**What needs to be done:** Each line of the data below from the one holding "Energielabel Bedrijfspand (571, 2331)" to the one holding "Antique Bronze Deer Statue for Interior Decoration - Wholesale", inclusive, is to be reproduced exactly; no other line belongs in the answer.

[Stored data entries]

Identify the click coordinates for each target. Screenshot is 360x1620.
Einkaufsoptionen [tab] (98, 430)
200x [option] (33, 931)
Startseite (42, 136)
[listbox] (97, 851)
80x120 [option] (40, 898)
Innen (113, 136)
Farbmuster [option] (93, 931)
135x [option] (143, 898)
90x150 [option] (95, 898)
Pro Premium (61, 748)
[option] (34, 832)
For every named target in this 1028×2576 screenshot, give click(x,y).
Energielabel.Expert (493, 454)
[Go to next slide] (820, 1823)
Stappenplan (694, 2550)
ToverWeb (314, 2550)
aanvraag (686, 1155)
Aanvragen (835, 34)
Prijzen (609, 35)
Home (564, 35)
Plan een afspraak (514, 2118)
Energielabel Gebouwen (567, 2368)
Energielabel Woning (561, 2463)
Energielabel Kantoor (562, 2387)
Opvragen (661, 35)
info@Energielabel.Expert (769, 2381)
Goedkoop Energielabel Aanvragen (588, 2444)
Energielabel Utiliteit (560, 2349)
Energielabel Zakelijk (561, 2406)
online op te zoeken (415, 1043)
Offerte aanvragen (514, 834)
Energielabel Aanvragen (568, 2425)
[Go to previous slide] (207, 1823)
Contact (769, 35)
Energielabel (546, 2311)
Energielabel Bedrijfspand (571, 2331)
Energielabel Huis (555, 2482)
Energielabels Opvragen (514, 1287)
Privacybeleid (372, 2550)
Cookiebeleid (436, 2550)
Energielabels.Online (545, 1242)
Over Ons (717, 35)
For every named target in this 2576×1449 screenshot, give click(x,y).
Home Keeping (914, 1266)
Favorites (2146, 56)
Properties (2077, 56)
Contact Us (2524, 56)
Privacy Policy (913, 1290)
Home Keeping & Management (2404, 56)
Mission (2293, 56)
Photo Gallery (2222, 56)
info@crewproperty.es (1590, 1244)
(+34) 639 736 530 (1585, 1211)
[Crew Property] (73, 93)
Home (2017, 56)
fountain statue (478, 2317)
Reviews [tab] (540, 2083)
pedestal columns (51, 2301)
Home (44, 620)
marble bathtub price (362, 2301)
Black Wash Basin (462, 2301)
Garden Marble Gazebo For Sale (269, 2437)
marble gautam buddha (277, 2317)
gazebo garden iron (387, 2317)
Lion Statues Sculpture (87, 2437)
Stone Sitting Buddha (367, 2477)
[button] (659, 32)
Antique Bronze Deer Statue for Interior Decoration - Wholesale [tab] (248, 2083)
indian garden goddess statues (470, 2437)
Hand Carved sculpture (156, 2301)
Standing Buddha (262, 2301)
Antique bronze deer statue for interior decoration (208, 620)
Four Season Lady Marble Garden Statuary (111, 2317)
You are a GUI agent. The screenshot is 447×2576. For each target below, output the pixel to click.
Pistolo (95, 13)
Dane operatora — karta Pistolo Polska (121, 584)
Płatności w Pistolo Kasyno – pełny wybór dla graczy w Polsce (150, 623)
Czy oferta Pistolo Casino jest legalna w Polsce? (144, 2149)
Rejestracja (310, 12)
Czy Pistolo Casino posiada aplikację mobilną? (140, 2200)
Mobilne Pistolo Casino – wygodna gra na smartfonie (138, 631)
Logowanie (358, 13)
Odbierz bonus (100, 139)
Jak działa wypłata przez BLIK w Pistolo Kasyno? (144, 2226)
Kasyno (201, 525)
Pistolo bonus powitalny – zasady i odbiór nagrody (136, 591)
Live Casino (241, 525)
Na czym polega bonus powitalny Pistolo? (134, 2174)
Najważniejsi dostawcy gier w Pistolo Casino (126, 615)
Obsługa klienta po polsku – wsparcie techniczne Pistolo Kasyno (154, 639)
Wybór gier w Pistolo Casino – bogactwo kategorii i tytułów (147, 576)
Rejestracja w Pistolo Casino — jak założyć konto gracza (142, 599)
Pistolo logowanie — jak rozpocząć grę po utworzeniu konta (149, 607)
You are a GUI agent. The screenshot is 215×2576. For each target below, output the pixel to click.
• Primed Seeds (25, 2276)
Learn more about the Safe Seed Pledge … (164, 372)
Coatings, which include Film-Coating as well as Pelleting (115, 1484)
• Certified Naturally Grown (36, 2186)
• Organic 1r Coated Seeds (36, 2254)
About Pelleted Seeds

**Finished task:**
Energielabel Bedrijfspand (571, 2331)
Energielabel Huis (555, 2482)
Energielabels Opvragen (514, 1287)
Privacybeleid (372, 2550)
Cookiebeleid (436, 2550)
Energielabels.Online (545, 1242)
Over Ons (717, 35)
For every named target in this 2576×1449 screenshot, give click(x,y).
Home Keeping (914, 1266)
Favorites (2146, 56)
Properties (2077, 56)
Contact Us (2524, 56)
Privacy Policy (913, 1290)
Home Keeping & Management (2404, 56)
Mission (2293, 56)
Photo Gallery (2222, 56)
info@crewproperty.es (1590, 1244)
(+34) 639 736 530 (1585, 1211)
[Crew Property] (73, 93)
Home (2017, 56)
fountain statue (478, 2317)
Reviews [tab] (540, 2083)
pedestal columns (51, 2301)
Home (44, 620)
marble bathtub price (362, 2301)
Black Wash Basin (462, 2301)
Garden Marble Gazebo For Sale (269, 2437)
marble gautam buddha (277, 2317)
gazebo garden iron (387, 2317)
Lion Statues Sculpture (87, 2437)
Stone Sitting Buddha (367, 2477)
[button] (659, 32)
Antique Bronze Deer Statue for Interior Decoration - Wholesale [tab] (248, 2083)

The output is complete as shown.